Förster resonance energy transfer (FRET) is a mechanism describing the transfer of energy between two closely spaced fluorescent molecules. This phenomenon is named after the German scientist Theodor Förster, who first described it in the context of dipole-dipole interactions between molecules.
In FRET, two fluorophores (molecules that fluoresce, or emit light, upon excitation) are involved: a donor and an acceptor. The donor fluorophore absorbs a photon and, instead of emitting a fluorescence photon, transfers its energy to the acceptor fluorophore through non-radiative dipole-dipole coupling. The acceptor then emits light at its characteristic wavelength.
Several conditions must be met for FRET to occur effectively:
Overlap of emission and absorption spectra: The emission spectrum of the donor should overlap with the absorption spectrum of the acceptor. This ensures efficient energy transfer.

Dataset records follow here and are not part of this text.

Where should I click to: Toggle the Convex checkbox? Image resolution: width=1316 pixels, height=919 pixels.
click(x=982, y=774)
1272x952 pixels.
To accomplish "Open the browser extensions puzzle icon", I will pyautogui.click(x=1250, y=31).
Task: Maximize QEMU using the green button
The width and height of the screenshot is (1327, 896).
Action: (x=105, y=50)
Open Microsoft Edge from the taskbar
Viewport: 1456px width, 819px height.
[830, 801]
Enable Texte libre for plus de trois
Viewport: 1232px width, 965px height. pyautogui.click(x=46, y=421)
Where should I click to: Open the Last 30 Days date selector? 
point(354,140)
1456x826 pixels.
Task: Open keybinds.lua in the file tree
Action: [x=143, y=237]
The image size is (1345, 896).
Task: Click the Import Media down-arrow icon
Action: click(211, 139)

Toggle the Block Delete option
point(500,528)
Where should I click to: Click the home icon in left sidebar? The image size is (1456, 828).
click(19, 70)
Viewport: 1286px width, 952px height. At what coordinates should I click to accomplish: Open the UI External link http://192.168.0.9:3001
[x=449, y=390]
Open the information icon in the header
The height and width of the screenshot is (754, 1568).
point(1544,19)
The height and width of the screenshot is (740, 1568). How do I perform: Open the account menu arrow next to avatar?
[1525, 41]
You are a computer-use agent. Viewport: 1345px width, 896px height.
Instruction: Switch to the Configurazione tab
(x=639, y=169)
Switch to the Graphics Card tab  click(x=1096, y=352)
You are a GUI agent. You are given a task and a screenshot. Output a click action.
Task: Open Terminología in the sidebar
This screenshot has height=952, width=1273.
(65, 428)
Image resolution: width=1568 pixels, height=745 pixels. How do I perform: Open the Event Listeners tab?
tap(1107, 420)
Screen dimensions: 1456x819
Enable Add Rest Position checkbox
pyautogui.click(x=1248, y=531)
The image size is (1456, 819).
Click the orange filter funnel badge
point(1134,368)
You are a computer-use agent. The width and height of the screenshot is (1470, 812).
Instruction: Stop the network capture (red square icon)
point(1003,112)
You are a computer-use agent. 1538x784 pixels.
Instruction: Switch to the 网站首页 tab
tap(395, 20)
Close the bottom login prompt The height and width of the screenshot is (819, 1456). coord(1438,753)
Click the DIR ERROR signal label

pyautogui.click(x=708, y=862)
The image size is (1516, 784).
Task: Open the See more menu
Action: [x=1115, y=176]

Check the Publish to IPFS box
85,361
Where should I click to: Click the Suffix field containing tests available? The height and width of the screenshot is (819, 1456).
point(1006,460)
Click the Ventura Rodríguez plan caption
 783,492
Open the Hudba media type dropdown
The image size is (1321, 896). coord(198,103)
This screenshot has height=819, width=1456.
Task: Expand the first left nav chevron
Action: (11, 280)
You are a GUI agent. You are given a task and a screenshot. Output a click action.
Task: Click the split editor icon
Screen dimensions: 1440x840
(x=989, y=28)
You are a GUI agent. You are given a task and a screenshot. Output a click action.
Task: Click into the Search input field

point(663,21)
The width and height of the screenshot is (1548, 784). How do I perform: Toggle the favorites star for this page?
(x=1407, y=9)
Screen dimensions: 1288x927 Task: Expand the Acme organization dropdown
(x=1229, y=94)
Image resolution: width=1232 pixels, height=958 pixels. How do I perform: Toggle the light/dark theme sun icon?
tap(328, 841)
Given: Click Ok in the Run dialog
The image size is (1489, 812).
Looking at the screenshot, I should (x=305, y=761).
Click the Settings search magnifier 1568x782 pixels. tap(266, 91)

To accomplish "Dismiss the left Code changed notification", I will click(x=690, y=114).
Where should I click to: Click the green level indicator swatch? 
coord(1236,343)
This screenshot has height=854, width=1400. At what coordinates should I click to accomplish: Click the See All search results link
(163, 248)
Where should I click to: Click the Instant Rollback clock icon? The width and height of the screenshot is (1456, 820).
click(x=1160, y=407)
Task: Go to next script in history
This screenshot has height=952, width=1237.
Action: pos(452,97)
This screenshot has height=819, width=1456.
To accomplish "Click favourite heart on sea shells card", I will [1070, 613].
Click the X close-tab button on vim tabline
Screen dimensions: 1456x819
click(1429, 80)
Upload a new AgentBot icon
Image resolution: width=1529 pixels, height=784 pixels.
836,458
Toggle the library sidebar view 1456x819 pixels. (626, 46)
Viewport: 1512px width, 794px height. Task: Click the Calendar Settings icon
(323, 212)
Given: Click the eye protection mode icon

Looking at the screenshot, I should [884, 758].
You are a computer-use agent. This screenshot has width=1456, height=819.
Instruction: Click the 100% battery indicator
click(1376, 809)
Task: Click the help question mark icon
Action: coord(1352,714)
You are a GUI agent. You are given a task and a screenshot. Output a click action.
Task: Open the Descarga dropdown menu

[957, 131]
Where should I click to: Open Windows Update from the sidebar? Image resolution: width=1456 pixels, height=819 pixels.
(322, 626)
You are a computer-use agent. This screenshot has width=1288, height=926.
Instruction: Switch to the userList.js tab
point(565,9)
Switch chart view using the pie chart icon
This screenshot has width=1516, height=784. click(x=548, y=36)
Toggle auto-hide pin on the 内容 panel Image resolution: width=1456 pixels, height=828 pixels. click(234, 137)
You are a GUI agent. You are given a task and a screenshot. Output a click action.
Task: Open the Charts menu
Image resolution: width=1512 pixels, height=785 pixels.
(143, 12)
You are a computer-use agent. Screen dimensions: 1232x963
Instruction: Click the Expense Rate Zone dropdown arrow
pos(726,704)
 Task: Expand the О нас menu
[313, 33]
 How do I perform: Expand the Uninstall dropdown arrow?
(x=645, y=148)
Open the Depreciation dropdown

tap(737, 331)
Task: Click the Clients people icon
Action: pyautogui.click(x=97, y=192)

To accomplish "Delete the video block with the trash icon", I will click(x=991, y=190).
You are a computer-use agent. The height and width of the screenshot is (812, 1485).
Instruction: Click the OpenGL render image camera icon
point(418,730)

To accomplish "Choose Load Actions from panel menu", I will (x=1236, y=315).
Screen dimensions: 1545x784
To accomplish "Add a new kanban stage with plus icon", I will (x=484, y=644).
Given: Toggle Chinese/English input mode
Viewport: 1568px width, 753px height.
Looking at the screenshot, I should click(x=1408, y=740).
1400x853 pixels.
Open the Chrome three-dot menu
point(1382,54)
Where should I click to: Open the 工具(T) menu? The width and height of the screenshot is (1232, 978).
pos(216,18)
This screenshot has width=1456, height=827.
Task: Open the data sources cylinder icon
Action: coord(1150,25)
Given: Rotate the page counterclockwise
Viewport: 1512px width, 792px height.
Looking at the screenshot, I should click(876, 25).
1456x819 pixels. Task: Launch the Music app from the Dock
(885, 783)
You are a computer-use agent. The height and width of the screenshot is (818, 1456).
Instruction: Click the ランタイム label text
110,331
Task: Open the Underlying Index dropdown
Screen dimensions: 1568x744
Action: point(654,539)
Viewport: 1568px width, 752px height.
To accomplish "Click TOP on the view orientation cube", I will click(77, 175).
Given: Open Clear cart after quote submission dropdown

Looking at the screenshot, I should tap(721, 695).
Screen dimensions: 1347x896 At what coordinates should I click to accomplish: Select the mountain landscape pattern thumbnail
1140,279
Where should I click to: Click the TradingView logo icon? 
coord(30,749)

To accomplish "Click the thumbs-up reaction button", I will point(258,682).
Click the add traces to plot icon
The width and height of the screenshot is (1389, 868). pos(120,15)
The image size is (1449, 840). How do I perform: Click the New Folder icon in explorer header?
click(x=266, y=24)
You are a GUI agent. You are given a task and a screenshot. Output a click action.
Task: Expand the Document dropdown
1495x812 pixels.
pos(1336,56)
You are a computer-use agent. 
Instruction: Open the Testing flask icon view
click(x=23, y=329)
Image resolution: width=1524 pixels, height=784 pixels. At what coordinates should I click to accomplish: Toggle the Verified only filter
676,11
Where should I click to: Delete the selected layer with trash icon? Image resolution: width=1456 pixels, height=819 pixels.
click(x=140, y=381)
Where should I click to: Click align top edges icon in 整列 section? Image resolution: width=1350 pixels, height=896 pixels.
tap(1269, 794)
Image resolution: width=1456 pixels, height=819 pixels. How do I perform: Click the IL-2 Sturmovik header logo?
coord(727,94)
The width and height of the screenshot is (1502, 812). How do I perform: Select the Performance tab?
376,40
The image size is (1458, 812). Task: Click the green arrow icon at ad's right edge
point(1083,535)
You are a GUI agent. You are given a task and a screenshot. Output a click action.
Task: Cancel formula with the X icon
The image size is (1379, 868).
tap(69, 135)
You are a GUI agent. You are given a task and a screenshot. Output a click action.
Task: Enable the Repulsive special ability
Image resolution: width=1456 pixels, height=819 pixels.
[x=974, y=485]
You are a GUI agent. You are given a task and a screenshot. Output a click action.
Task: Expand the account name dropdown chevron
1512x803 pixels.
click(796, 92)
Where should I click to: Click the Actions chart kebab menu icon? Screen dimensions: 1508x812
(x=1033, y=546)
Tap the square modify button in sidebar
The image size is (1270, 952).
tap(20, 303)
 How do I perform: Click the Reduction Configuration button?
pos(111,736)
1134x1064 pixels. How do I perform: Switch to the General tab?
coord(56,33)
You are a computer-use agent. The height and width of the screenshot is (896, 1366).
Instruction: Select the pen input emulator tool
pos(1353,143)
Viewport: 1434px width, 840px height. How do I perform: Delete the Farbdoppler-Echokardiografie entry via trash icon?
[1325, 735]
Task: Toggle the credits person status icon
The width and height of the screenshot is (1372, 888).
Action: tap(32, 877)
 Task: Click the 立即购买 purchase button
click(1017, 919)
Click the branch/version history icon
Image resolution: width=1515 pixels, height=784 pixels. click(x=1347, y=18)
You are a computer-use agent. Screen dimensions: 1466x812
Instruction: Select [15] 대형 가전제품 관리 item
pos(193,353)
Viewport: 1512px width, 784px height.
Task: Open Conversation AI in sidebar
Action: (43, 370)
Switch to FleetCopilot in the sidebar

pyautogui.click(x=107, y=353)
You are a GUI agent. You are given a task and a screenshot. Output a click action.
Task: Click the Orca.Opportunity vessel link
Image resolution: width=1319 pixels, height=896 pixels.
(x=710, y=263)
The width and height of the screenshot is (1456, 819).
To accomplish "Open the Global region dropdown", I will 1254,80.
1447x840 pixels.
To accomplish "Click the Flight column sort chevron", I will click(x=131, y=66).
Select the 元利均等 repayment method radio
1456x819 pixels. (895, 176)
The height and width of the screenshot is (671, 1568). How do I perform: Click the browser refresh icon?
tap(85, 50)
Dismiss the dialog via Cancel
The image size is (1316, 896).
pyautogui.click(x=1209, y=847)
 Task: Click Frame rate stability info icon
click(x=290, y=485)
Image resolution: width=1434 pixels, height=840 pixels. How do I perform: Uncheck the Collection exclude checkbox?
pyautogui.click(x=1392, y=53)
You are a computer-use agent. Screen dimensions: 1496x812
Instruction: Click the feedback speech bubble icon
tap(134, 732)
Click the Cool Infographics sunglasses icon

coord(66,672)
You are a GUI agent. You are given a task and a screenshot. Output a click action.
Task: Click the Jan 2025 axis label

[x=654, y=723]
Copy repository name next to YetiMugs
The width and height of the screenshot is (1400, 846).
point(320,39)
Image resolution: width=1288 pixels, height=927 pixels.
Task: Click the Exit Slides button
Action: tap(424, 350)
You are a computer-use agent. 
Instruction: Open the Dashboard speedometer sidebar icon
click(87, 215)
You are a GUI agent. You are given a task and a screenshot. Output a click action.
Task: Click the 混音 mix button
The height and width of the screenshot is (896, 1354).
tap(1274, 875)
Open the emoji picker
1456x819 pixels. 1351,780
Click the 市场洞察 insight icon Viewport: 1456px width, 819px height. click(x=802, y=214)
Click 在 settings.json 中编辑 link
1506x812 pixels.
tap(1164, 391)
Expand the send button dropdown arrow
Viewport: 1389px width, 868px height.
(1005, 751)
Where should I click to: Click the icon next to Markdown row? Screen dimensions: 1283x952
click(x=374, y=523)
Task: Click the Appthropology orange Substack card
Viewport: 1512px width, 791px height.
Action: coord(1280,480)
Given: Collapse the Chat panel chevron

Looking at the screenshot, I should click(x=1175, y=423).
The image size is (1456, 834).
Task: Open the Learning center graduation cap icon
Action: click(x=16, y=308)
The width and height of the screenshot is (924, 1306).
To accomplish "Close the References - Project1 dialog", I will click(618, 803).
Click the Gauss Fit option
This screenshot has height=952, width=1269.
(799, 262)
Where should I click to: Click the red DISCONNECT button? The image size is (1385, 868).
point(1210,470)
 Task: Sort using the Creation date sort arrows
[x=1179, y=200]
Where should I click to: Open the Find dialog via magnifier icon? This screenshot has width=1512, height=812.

Proximity: The donor and acceptor molecules must be in close spatial proximity, typically within a range of 1 to 10 nanometers.
Orientation of dipoles: The orientation of the donor and acceptor dipoles should be favorable for efficient energy transfer.
FRET is widely used as a tool in molecular and cell biology for studying interactions between biomolecules, such as proteins or nucleic acids. It can provide information about distances and interactions at the nanoscale level. FRET is employed in various applications, including fluorescence microscopy, flow cytometry, and techniques like fluorescence resonance energy transfer (FRET) microscopy. By monitoring changes in FRET signals, researchers can gain insights into molecular conformation changes, protein-protein interactions, and dynamic processes within biological systems.